The Los Angeles Superior Court panel deliberated for less than a day before deciding Thursday that neither the regents nor Dr. Patrick Yaffee were at fault in the treatment of Maria Steele, the late wife of plaintiff Ashley Steele. Judge Mary Ann Murphy approved a judgment affirming the jurors’ conclusions.

The verdict came six months after Steele’s attorneys had filed a notice of conditional settlement, stating that the accord was subject to approval during a meeting by the UC Board of Regents in January. However, the proposed accord was rejected by the regents on Jan. 27, according to previous court papers filed by Steele’s attorneys.

“(Steele) has waited four years for his day in court only to have the rug pulled out from underneath him three months after all parties had agreed to the settlement,” according to the plaintiff’s lawyers’ earlier court papers, which did not state the terms of the rejected proposal or why the regents turned down the accord.

Maria Steele was a native of the Philippines who lived in Winnetka and went by her middle name, Isabella. The suit alleged Yaffee did not warn her to be aware of side effects of Atorvastatin, a generic for Lipitor.

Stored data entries
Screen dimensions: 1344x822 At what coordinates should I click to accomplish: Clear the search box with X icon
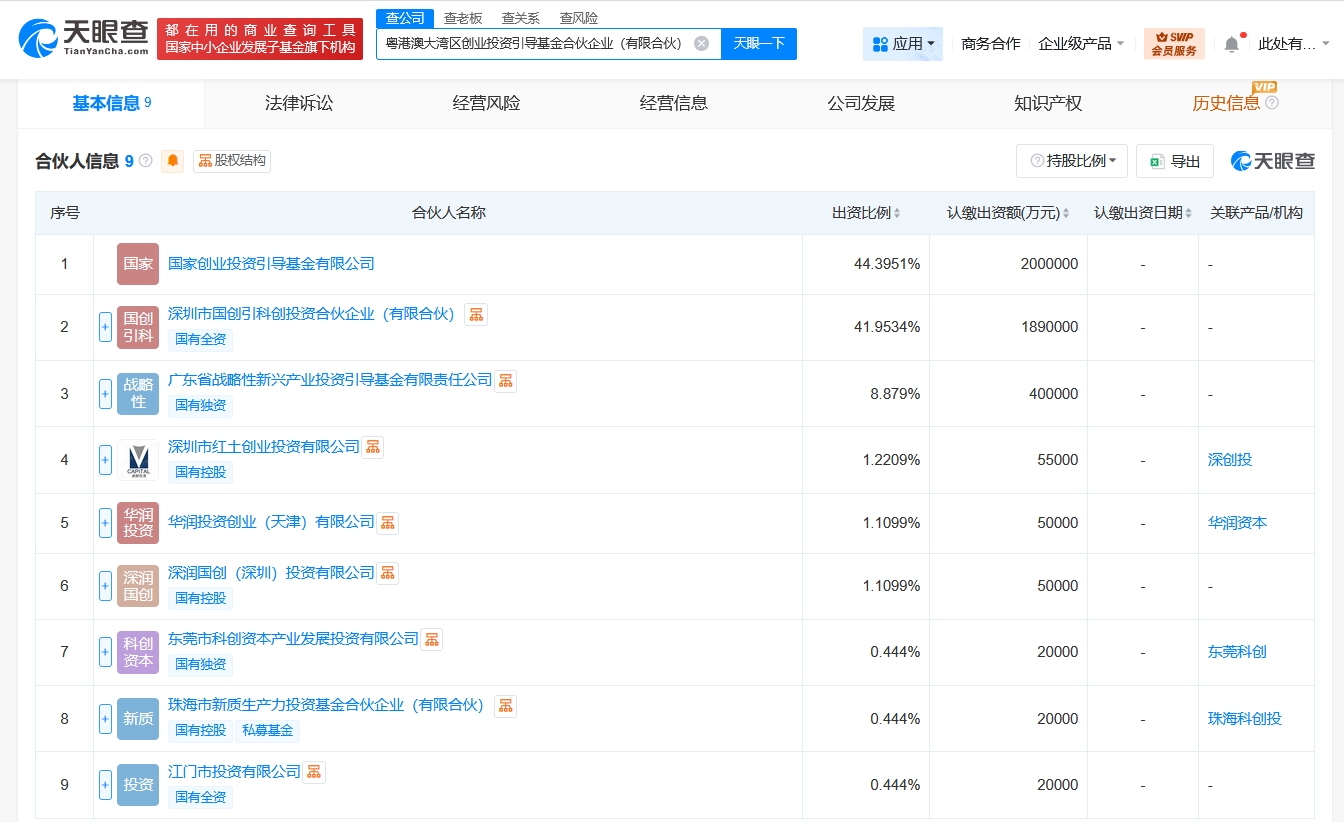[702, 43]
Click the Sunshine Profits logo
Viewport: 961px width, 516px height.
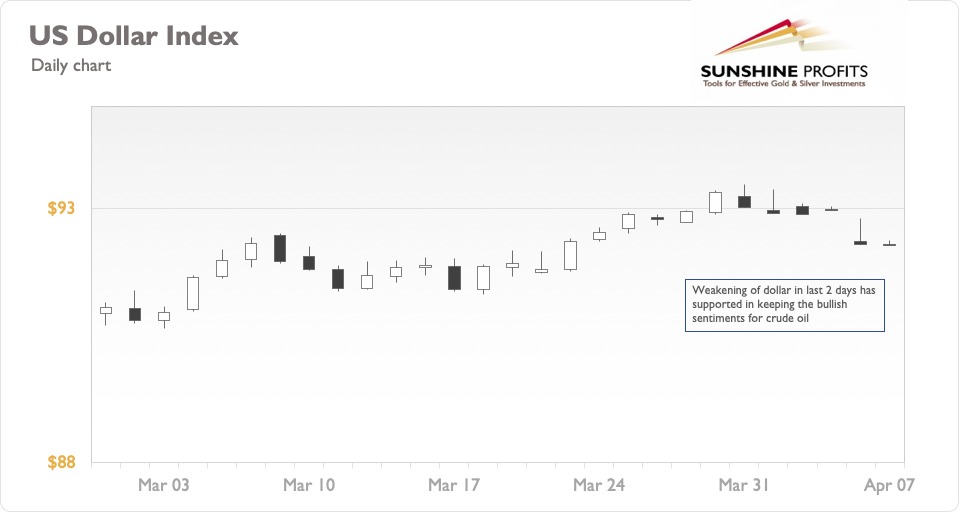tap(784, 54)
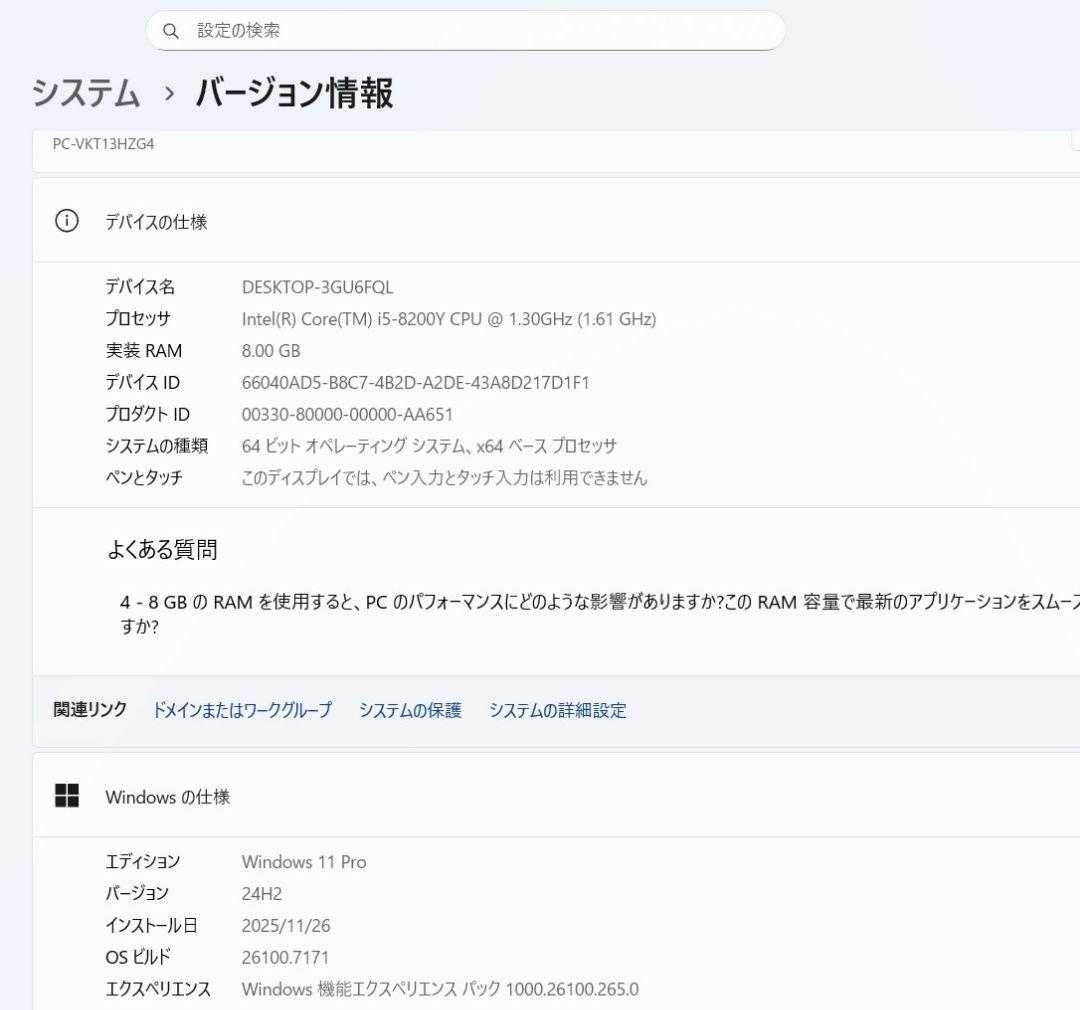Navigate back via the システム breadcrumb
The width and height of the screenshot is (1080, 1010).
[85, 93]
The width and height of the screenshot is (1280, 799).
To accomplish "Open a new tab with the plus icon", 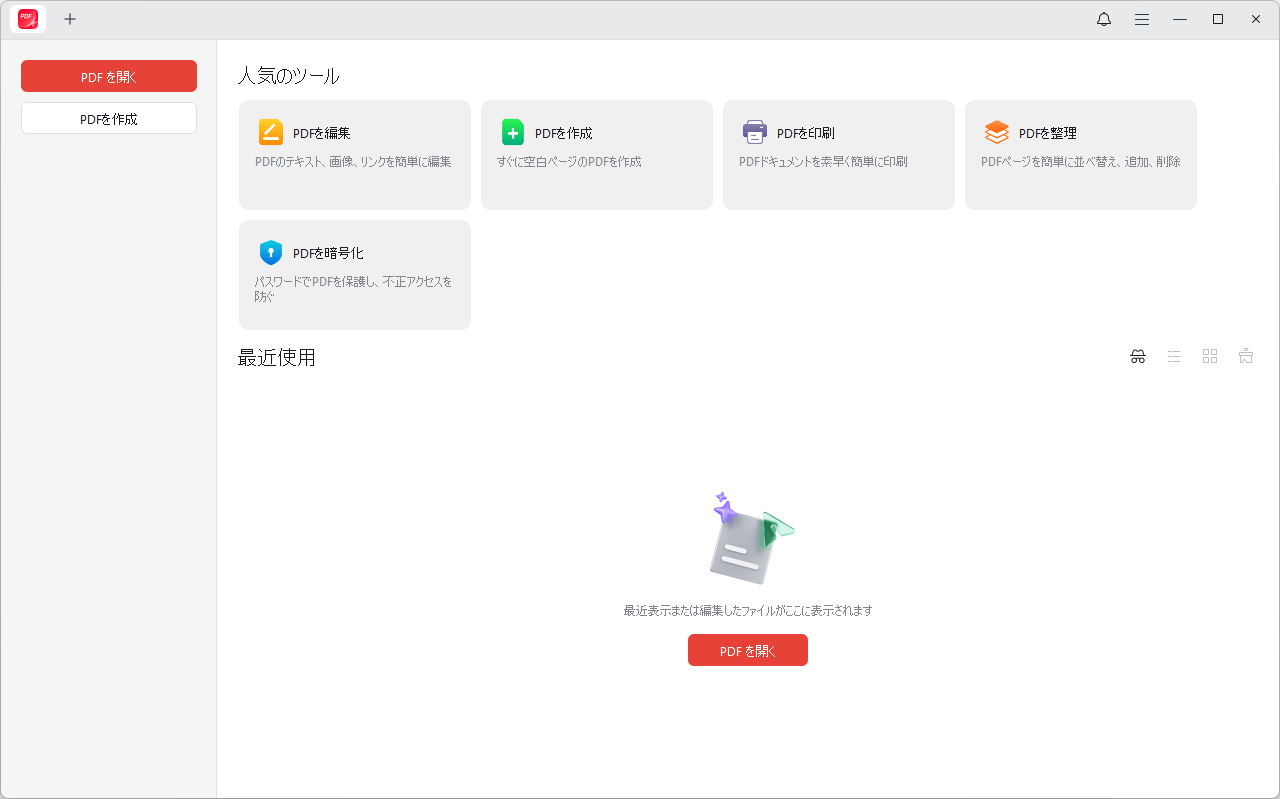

→ Exercise
Return the full court verdict article exactly as it appears, with no changes.

→ Worked solution
The Los Angeles Superior Court panel deliberated for less than a day before deciding Thursday that neither the regents nor Dr. Patrick Yaffee were at fault in the treatment of Maria Steele, the late wife of plaintiff Ashley Steele. Judge Mary Ann Murphy approved a judgment affirming the jurors’ conclusions.

The verdict came six months after Steele’s attorneys had filed a notice of conditional settlement, stating that the accord was subject to approval during a meeting by the UC Board of Regents in January. However, the proposed accord was rejected by the regents on Jan. 27, according to previous court papers filed by Steele’s attorneys.

“(Steele) has waited four years for his day in court only to have the rug pulled out from underneath him three months after all parties had agreed to the settlement,” according to the plaintiff’s lawyers’ earlier court papers, which did not state the terms of the rejected proposal or why the regents turned down the accord.

Maria Steele was a native of the Philippines who lived in Winnetka and went by her middle name, Isabella. The suit alleged Yaffee did not warn her to be aware of side effects of Atorvastatin, a generic for Lipitor.